There are various reasons why businesses choose to migrate to the cloud.
Some stem from a need to replace IT systems that have reached the end of their useful life; others from a reluctance to spend on a refresh.
These companies’ often complex IT infrastructures can’t keep up with the pace of service demands. That leads to lacklustre service levels for customers, and for mobile workers seeking help with creaky legacy systems and applications that often are fragile, prone to breakdowns, and neither scalable nor flexible enough to take on new service demands.
In some cases, a company lacks the skills required to tend to its legacy systems, creating the risk that it will have trouble keeping them running. And, as technology vendors move their systems to cloud-enabled platforms, enterprises that have the on-premises versions of those applications eventually will find their vendors’ support withdrawn.
Build from the ground up
Other companies embarking on a digital transformation seek a reset; they wish to establish a greenfield on which to build a fresh IT infrastructure for new ventures and innovative business models.
Whatever the reason, a digital transformation will require any enterprise to shift much of its computing infrastructure from its own data centers to those operated by private or public cloud providers.
A cloud-based digital transformation strategy offers great opportunities:
- Reduced costs
- The chance to capitalize on far greater computational resources provided by cloud providers that run data-intensive computing chores
- Replacements for ageing back-office applications
- The flexibility to ramp up or down according to business needs
- The ability to handle the enormous volumes of data coming from Internet of Things-related digital sensors (from machines in the field, products in customers’ hands and places of business)

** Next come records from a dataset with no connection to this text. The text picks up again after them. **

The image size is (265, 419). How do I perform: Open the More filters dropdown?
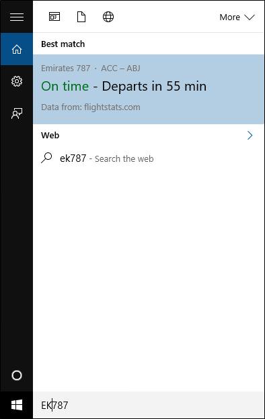(237, 17)
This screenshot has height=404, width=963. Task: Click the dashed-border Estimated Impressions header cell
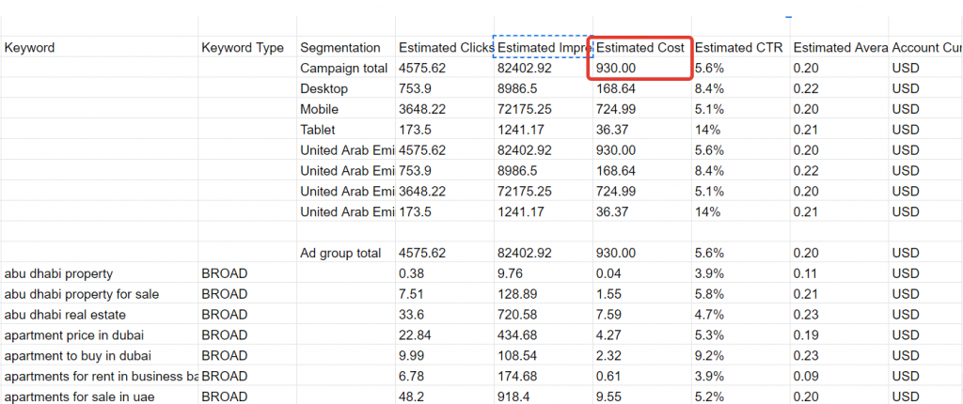543,48
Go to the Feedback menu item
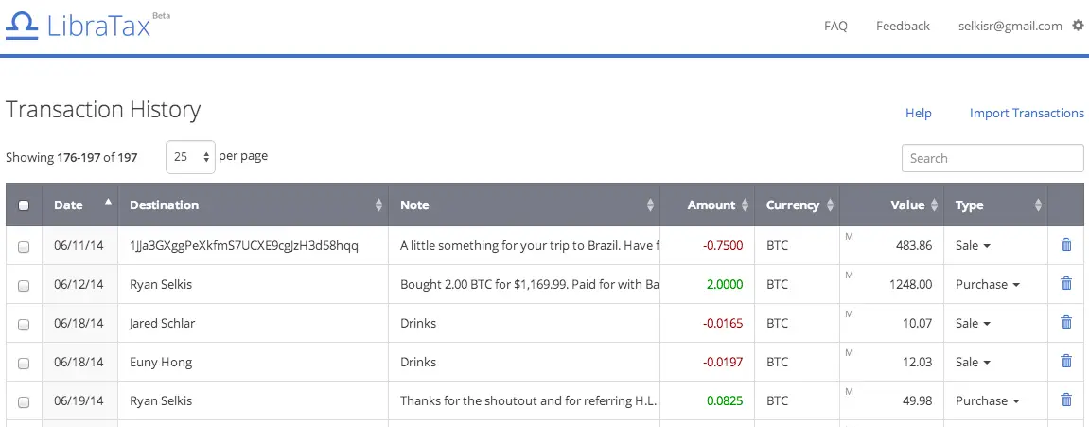This screenshot has width=1089, height=427. [903, 26]
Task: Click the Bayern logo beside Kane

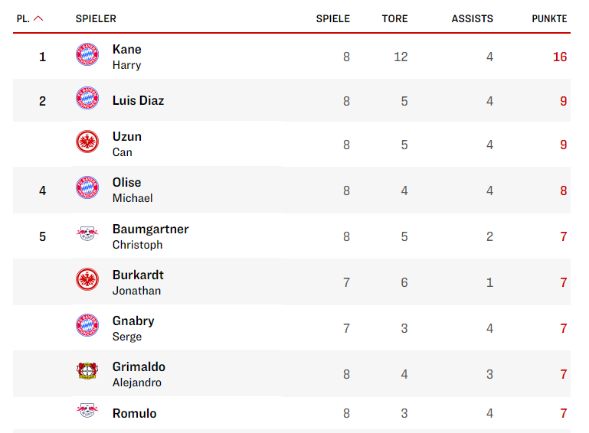Action: click(87, 54)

- Resources to support the use of artificial intelligence and other systems that identify business opportunities, solve operational problems and provide winning digital customer experiences.

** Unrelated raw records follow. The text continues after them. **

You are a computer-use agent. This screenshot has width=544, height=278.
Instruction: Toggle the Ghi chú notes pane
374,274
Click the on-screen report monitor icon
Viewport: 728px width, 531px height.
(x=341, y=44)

The cloud is full of promise.
But while straightforward in theory, the switchover of systems from a company’s data centers to the cloud must be planned carefully. If the planning isn’t sound, it will risk major disruptions to the information systems that the business depends upon every day. Thus, in the absence of considerable forethought, a company’s digital transformation initiatives are likely to falter.

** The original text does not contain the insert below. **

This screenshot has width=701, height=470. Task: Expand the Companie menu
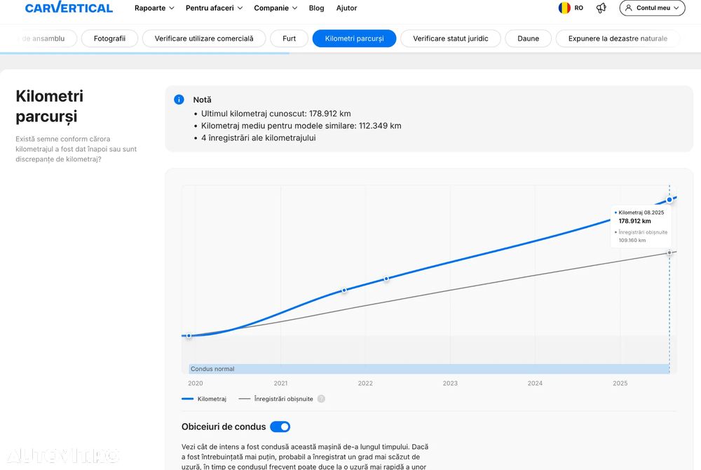(275, 8)
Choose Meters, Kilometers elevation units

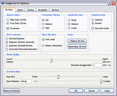43,46
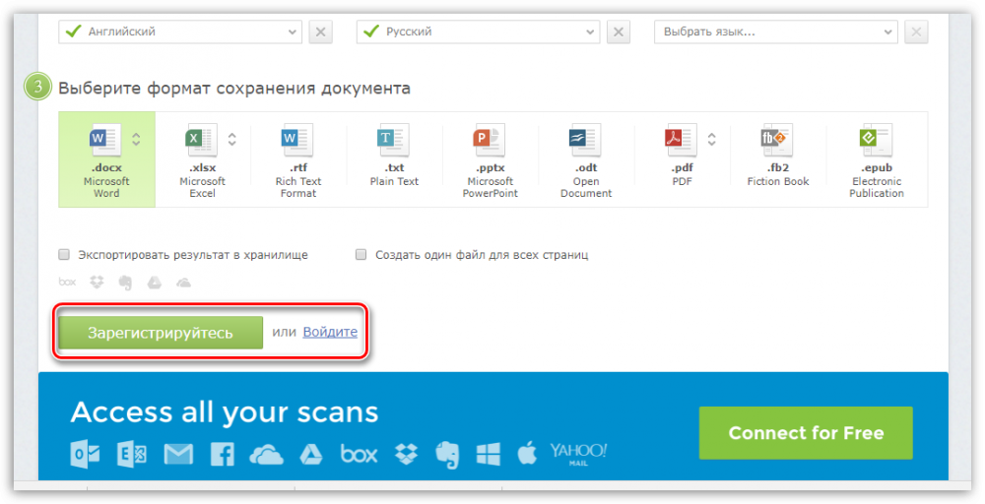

Because a digital transformation is about the future of the business, the planning to support it should hinge on the business’s strategy. not on IT-centric concerns. Executives must focus first on what is relevant to the growth of their business, and how a cloud deployment can support that strategy. Decisions on the technology resources to support that strategy come afterwards. And while it shifts systems to the cloud, the organization must keep a laser focus on those who will experience the systems that the cloud supports—both internal users and customers.